====== Given passage

3. Immunometabolism in NAFLD/NASH

An emerging area of interest in NAFLD and NASH is immunometabolism. All cells rely on nutrients to function and immune cells are no exception. Indeed, during infection and injury, the immune system requires significant amounts of energy to fuel itself, with different cell types relying on specific nutrients for optimal function. Activation of Kupffer cells leads to enhanced glucose utilization [23] and a rapid increase in aerobic glycolysis (the “Warburg Effect”), whereby cells preferentially rely on glycolysis despite the presence of oxygen [24]. Although glycolysis is less energetically favorable than oxidative phosphorylation (OXPHOS) [25], it carries a number of advantages for immune cells. Early branching of the glycolytic pathway generates precursors for the pentose phosphate pathway (PPP) and de novo nucleotide synthesis, which are required for the function of multiple immune cell types [26]. For example, in macrophages, such as Kupffer cells, the PPP is required to sustain superoxide anion production [27], a key component for the phagocytic oxidative burst [28], which is a tool for destroying pathogens. In the context of NAFLD, a wide variety of cells increase superoxide production, including the aforementioned Kupffer cells, as well as neutrophils and other granulocytes [29], which may contribute to NAFLD-associated oxidative stress. Furthermore, NAFLD is associated with increased aerobic glycolysis [30], leading to increased lactate production and stabilization of HIF-1α (hypoxia-inducible factor 1α). This HIF-1α stabilization, in turn, promotes usage of the glycolytic pathway and promotes liver fibrosis in murine models of NAFLD [31], potentially signaling a key step in the transition from NASH to cirrhosis.
A further aspect of the immune system associated with NAFLD and progression to NASH is the NLRP3 (NOD-, LRR- and pyrin domain-containing protein 3) inflammasome. The NLRP3 inflammasome is an intracellular structure that senses microbial compounds and environmental stress. Its assembly leads to production of IL-1β and IL-18, as well as caspase-1-dependent apoptosis [32]. In mouse models of NASH, administration of a selective NLRP3 inhibitor suppressed caspase-1 and IL-1β accumulation, and limited the development of fibrosis [33], suggesting that the inflammasome plays a key role in mediating the progression of NAFLD. One of the major drivers of the inflammasome is ROS (reactive oxygen species) production, generated by OXPHOS. The mitochondrial electron transport chain (ETC) is an essential structure for ATP generation and is composed of multiple complexes (complexes I, II, III, IV and ATPase). Complex II, also known as succinate dehydrogenase, links the ETC with the TCA cycle, and chemical inhibition of this subunit prevents NLRP3 inflammasome activation [34]. Whilst there is evidence to suggest that ROS production leads to activation of the NLRP3 inflammasome [35], recent work suggests that it is ATP generation, and not ROS, that is required for inflammasome activation [34]. Since NAFLD and NASH are prevalent in patients with concurrent obesity and metabolic dysfunction, increased metabolic cycling through glycolysis and OXPHOS may exacerbate inflammasome activation and oxidative damage.
Understanding the immune response mechanism in NAFLD is crucial for developing a complete picture of sexual dimorphism in liver disease. This gap in our knowledge needs addressing as it has critical implications for the development of new therapeutics.

============
====== Source information

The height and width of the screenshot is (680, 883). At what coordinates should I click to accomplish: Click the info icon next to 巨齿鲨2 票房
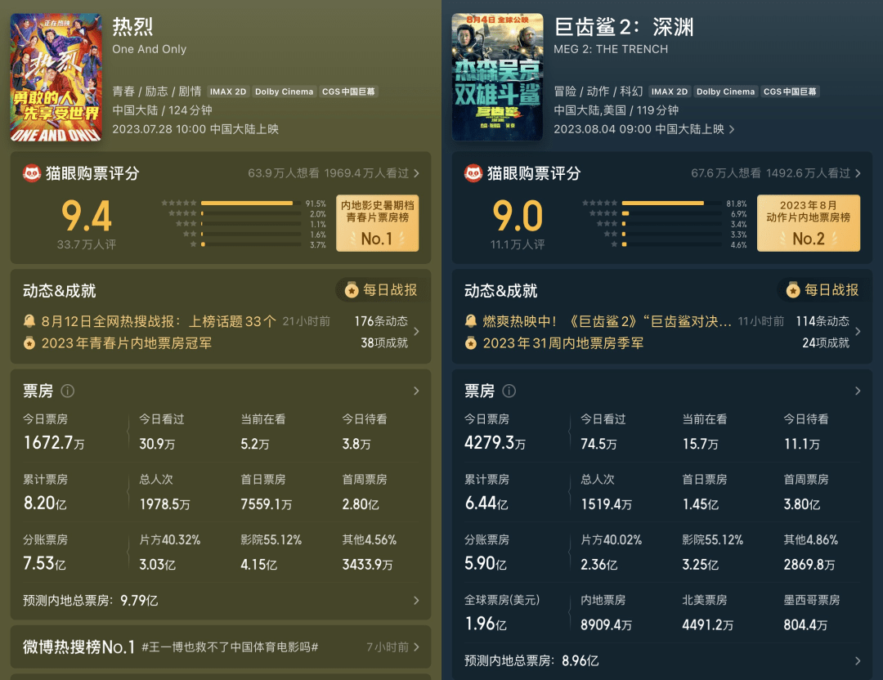coord(509,391)
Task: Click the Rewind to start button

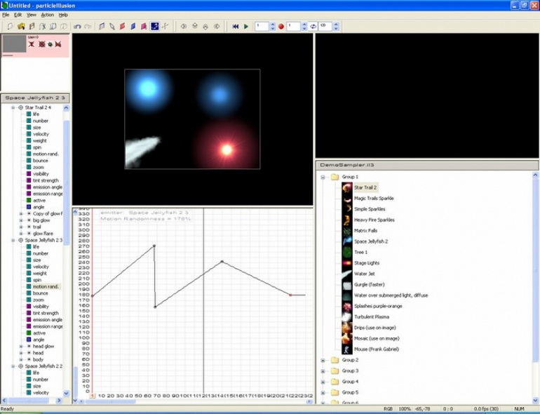Action: point(236,27)
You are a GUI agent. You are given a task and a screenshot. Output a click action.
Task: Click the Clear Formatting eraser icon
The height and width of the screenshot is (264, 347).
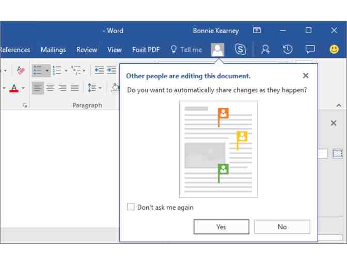(21, 70)

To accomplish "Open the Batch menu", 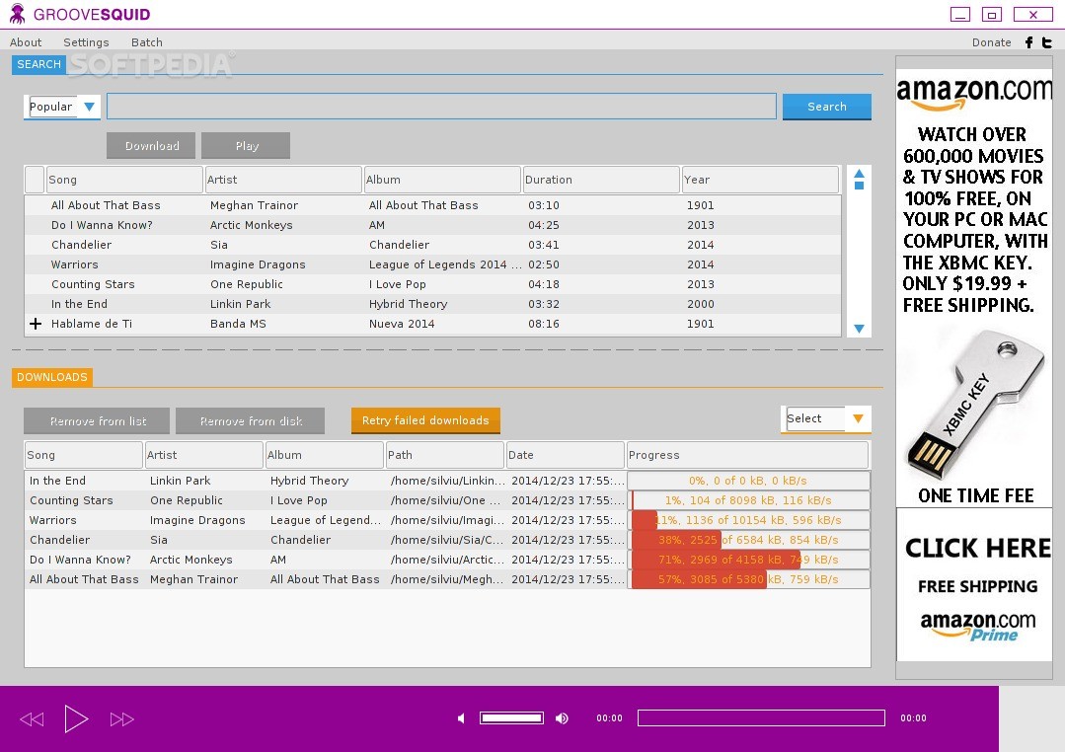I will (147, 42).

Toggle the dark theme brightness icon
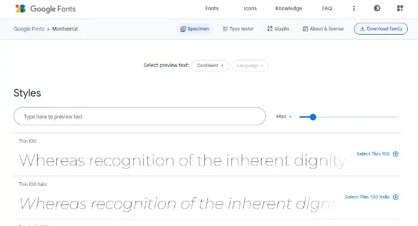pos(377,8)
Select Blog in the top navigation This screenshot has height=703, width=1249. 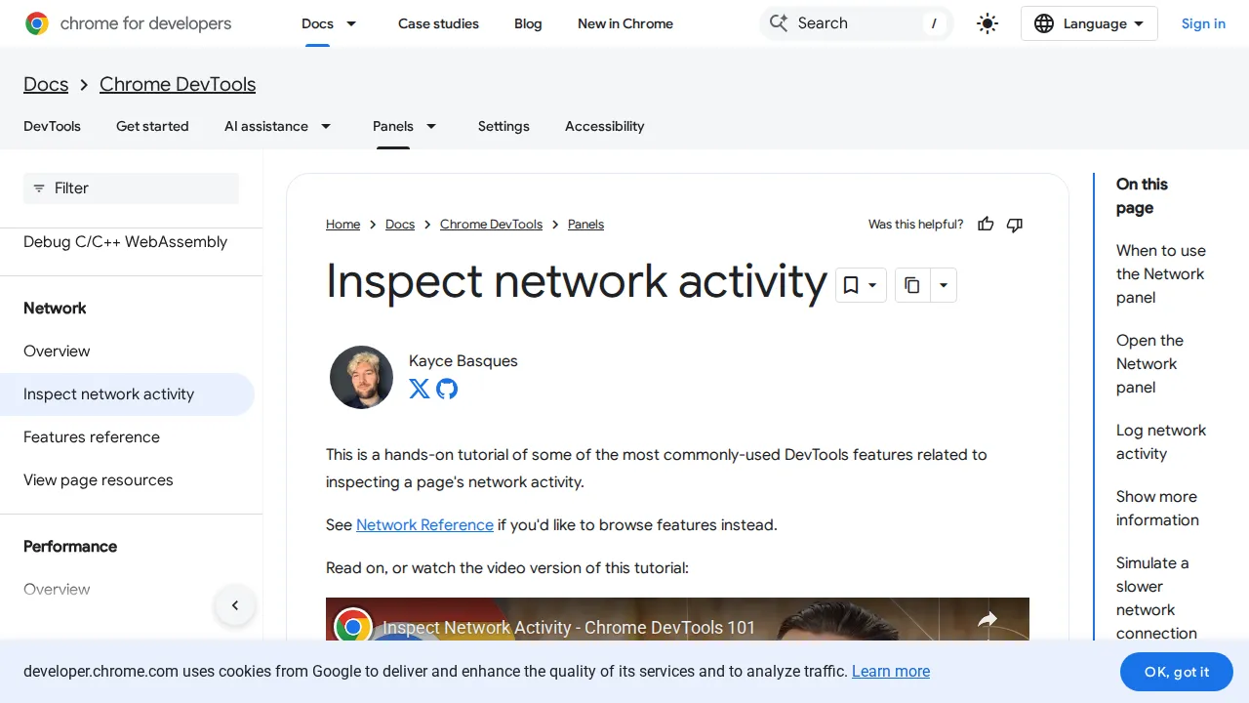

============

Write out word for word the part of the immunometabolism passage that begins at the words "Understanding the immune" and stops after "of new therapeutics.". The data have no connection to the immunometabolism passage.

Finished exercise —
Understanding the immune response mechanism in NAFLD is crucial for developing a complete picture of sexual dimorphism in liver disease. This gap in our knowledge needs addressing as it has critical implications for the development of new therapeutics.